Subcellular Remodeling and Heart Dysfunction in Cardiac Hypertrophy due to Pressure Overloada

Abstract

Rats were treated with etomoxir, an inhibitor of palmitoyltransferase-1, to examine the role of a shift in myocardial metabolism in cardiac hypertrophy. Pressure overload was induced by abdominal aorta banding for 8 weeks. Sham-operated animals served as control. Left ventricular dysfunction, as reflected by decreased LVDP, +dP/dt, -dP/dt, and elevated LVEDP in the pressure overloaded animals, was improved by treatment with etomoxir. Cardiac hypertrophy in pressure-overload rats decreased the sarcoplasmic reticular (SR) Ca2+ uptake and Ca2+ release as well as myofibrillar Ca(2+)-stimulated ATPase and myosin Ca(2+)-ATPase activities; these changes were attenuated by treatment with etomoxir.
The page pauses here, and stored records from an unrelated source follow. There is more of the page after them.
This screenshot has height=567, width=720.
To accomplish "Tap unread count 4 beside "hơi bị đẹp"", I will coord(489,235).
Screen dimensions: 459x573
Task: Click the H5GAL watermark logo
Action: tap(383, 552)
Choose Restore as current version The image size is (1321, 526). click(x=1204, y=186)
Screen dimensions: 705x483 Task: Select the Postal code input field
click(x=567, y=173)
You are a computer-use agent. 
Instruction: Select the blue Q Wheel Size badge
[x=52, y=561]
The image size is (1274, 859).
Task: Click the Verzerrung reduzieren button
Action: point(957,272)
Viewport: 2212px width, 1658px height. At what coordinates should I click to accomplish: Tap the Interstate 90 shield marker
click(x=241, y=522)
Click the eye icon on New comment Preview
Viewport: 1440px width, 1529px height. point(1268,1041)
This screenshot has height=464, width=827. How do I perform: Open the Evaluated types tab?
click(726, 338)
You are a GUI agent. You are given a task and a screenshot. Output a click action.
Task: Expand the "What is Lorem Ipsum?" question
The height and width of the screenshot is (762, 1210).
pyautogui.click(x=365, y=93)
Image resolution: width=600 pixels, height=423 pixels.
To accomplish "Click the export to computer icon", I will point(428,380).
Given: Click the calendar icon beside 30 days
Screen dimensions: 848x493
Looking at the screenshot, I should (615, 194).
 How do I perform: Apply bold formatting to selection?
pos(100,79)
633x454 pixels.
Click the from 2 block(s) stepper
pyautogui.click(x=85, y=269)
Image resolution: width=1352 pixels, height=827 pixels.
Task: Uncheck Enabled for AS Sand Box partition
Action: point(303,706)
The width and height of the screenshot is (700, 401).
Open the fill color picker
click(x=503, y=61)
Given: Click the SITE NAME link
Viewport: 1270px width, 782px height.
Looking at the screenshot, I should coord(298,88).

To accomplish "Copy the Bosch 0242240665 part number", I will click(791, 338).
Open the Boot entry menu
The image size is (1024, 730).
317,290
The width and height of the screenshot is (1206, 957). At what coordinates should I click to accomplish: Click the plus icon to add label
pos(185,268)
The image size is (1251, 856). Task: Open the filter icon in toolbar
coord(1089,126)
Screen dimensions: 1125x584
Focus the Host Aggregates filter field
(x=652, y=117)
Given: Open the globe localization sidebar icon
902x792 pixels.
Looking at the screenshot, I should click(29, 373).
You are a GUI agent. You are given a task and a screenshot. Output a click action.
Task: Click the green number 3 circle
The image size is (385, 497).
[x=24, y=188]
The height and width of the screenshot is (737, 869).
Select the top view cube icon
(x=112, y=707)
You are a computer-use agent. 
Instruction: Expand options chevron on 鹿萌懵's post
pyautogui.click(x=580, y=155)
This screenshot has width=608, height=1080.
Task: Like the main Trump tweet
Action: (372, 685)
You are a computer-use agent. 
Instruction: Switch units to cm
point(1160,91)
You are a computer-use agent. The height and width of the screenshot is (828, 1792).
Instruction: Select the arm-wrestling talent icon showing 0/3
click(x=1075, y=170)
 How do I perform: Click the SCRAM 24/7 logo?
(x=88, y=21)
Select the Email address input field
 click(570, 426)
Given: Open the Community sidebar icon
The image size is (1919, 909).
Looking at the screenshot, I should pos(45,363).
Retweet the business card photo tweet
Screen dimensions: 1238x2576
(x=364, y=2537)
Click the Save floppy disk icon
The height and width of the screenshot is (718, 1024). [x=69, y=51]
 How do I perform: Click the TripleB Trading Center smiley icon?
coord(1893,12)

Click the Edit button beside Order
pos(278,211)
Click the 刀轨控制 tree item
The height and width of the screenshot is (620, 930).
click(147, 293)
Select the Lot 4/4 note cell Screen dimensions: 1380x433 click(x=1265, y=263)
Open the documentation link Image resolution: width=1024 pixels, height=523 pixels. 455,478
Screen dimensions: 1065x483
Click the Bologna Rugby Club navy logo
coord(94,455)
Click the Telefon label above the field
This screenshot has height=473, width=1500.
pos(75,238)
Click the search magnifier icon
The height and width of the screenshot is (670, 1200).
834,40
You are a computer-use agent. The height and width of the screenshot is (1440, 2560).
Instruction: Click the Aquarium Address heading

Steady-state mRNA levels for alpha- and beta-myosin heavy chains, SR Ca(2+)-pump, and protein content of SR Ca(2+)-pump were reduced in hypertrophied hearts; these alterations were prevented by etomoxir treatment. The results indicate that modification of changes in myocardial metabolism by etomoxir may prevent remodeling of myofibrils and SR membrane and thereby improve cardiac function in hypertrophied heart.